Type Safety: Use settings structs with glazed tags for automatic field parsing and validation.

Error Handling and Validation

Input Validation: Validate business rules in your command implementation, not just field types:

// Validate business rules after field parsing
if settings.Limit < 1 {
    return fmt.Errorf("limit must be at least 1, got %d", settings.Limit)
}
if settings.Limit > 1000 {
    return fmt.Errorf("limit cannot exceed 1000 (got %d)", settings.Limit)
}

Descriptive Errors: Provide context and suggestions in error messages to help users correct issues.

Advanced Field Types

Glazed supports various field types beyond basic strings, integers, and booleans:

cmds.WithFlags(
    // File field validates file exists
    fields.New(
        "config-file",
        fields.TypeFile,
        fields.WithHelp("Configuration file path"),
    ),
    
    // Choice field limits valid options
    fields.New(
        "output-format",
        fields.TypeChoice,
        fields.WithChoices("json", "yaml", "xml"),
        fields.WithDefault("json"),
        fields.WithHelp("Output format"),
    ),
)

Production Patterns

Structured Logging: Add logging for debugging and monitoring:

func (c *ListUsersCommand) RunIntoGlazeProcessor(ctx context.Context, vals *values.Values, gp middlewares.Processor) error {
    settings := &ListUsersSettings{}
    if err := vals.DecodeSectionInto(schema.DefaultSlug, settings); err != nil {
        return fmt.Errorf("failed to parse settings: %w", err)
    }
    
    log.Debug().Int("limit", settings.Limit).Str("filter", settings.NameFilter).Msg("fetching users")
    
    users, err := fetchUsersFromDatabase(settings)
    if err != nil {
        return fmt.Errorf("failed to fetch users: %w", err)
    }
    
    log.Info().Int("count", len(users)).Msg("successfully fetched users")
    
    for _, user := range users {
        row := types.NewRowFromStruct(&user, true)
        if err := gp.AddRow(ctx, row); err != nil {
            return fmt.Errorf("failed to add user row: %w", err)
        }
    }
    
    return nil
}

Next Steps

Learn Core Concepts

glaze help sections-guide

Learn about field sections for organizing reusable configuration sets across commands.

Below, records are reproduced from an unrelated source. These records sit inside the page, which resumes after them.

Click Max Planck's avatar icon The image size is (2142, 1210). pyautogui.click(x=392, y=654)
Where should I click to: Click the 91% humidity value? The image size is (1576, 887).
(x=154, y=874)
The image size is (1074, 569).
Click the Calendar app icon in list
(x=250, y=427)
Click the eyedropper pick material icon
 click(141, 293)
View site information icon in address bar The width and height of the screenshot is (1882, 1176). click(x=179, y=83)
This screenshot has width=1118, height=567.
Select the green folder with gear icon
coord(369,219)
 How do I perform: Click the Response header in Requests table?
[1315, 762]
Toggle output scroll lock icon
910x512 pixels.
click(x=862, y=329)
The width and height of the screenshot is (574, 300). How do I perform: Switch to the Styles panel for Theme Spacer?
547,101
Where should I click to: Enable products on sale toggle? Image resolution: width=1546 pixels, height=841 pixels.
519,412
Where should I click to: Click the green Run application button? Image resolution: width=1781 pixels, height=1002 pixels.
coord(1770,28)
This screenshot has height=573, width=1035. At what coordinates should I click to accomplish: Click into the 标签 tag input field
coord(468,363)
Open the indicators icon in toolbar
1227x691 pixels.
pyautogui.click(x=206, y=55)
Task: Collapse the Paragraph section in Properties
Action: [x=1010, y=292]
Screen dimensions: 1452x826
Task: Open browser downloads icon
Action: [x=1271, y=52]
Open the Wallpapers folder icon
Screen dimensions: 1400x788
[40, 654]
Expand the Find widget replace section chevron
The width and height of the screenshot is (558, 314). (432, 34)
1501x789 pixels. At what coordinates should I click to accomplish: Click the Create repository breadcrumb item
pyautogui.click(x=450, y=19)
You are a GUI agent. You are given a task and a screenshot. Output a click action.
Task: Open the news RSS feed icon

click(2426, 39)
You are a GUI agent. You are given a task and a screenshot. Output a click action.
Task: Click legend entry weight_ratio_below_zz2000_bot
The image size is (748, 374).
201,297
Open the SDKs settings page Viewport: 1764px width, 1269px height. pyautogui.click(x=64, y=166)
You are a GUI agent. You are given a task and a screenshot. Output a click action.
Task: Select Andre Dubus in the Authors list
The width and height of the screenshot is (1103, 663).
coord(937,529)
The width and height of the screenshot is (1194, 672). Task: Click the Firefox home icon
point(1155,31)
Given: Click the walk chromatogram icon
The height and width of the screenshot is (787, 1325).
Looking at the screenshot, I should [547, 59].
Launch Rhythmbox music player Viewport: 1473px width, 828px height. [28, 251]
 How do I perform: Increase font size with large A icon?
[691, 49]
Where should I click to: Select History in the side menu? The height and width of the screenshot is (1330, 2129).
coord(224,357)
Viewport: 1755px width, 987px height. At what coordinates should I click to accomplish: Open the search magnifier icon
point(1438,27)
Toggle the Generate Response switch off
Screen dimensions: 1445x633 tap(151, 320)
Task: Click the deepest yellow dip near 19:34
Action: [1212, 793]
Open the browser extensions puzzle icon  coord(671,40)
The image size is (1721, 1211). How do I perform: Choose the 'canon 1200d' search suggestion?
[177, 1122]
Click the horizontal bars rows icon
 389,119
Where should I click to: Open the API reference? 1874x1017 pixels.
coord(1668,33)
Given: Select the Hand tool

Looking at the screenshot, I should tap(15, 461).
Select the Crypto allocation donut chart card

glaze help middlewares-guide

Understand data processing pipelines and how to transform structured output.

Build Complete Applications

glaze help commands-reference

Explore command organization patterns for building complex CLI application suites.

glaze help custom-section

Create domain-specific field sections for your application's needs.

Advanced Topics

Study the patterns demonstrated in this tutorial:

  • Command Structure: Embed CommandDescription and use settings structs
  • Type Safety: Leverage glazed tags for automatic parsing
  • Output Flexibility: Use types.Row objects for multi-format support
  • Interface Design: Choose appropriate command interfaces for your use case

These foundational patterns enable building professional CLI applications with Glazed's structured data processing capabilities.